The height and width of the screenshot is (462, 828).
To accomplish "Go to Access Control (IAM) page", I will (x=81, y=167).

--

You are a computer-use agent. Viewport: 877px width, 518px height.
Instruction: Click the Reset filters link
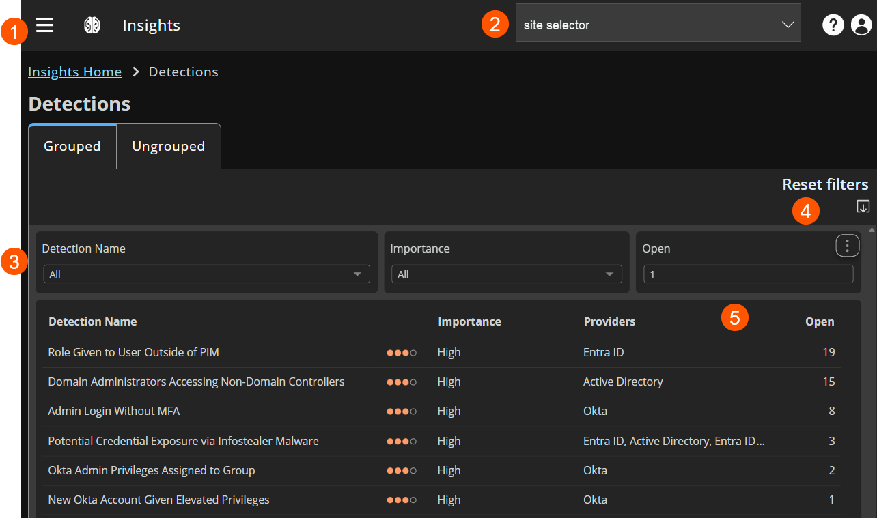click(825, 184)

_YOUR TASK_
Where does the string "width" occur in the listing above? Return every line that contains it.

_EXERCISE OUTPUT_
The height and width of the screenshot is (462, 828).
You are a computer-use agent. Viewport: 877px width, 518px height.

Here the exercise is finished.